*** Opening RECORDED INFORMATION ***
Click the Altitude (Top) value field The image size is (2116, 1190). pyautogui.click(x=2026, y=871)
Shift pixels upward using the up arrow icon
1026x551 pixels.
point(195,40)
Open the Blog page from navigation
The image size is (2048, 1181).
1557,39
*** Closing RECORDED INFORMATION ***
» PROBLEM STATEMENT
Word for word, write out every entry shown above.

» RESPONSE BOX
Click the Altitude (Top) value field The image size is (2116, 1190). pyautogui.click(x=2026, y=871)
Shift pixels upward using the up arrow icon
1026x551 pixels.
point(195,40)
Open the Blog page from navigation
The image size is (2048, 1181).
1557,39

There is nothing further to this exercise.